### Material shown
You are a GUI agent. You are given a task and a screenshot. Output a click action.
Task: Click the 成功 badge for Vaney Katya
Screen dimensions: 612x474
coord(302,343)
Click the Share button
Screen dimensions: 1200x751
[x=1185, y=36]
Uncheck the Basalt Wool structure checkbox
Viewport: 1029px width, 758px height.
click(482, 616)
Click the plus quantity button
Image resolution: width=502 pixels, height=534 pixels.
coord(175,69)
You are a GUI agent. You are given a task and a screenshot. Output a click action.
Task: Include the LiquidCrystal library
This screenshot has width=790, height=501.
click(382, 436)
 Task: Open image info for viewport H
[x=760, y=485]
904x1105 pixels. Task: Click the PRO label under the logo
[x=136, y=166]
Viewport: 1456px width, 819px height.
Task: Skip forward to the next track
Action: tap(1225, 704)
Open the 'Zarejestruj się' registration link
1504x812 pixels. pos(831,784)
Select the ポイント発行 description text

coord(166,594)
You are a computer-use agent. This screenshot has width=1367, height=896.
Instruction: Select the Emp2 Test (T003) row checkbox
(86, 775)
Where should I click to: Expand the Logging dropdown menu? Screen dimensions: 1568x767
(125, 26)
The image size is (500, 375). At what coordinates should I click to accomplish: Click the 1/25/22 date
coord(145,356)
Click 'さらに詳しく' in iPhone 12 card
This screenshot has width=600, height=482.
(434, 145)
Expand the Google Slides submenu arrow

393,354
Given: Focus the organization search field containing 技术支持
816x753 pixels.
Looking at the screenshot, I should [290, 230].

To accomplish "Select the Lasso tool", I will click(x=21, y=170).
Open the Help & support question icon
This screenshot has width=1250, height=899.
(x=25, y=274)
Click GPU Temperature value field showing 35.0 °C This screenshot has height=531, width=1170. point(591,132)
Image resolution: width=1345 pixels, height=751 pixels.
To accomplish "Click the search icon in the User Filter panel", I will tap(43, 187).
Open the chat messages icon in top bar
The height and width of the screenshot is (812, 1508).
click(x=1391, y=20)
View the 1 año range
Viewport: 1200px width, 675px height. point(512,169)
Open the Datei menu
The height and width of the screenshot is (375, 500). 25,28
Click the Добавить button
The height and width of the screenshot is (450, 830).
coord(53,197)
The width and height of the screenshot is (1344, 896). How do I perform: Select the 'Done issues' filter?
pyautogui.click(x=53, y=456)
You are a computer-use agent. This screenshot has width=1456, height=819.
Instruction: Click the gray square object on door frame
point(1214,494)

### What you have to do
Copy out every line of the records that contains the string "computer", matching case exactly.

### Result of this task
You are a computer-use agent. This screenshot has width=1367, height=896.
You are a computer-use agent. This screenshot has width=1456, height=819.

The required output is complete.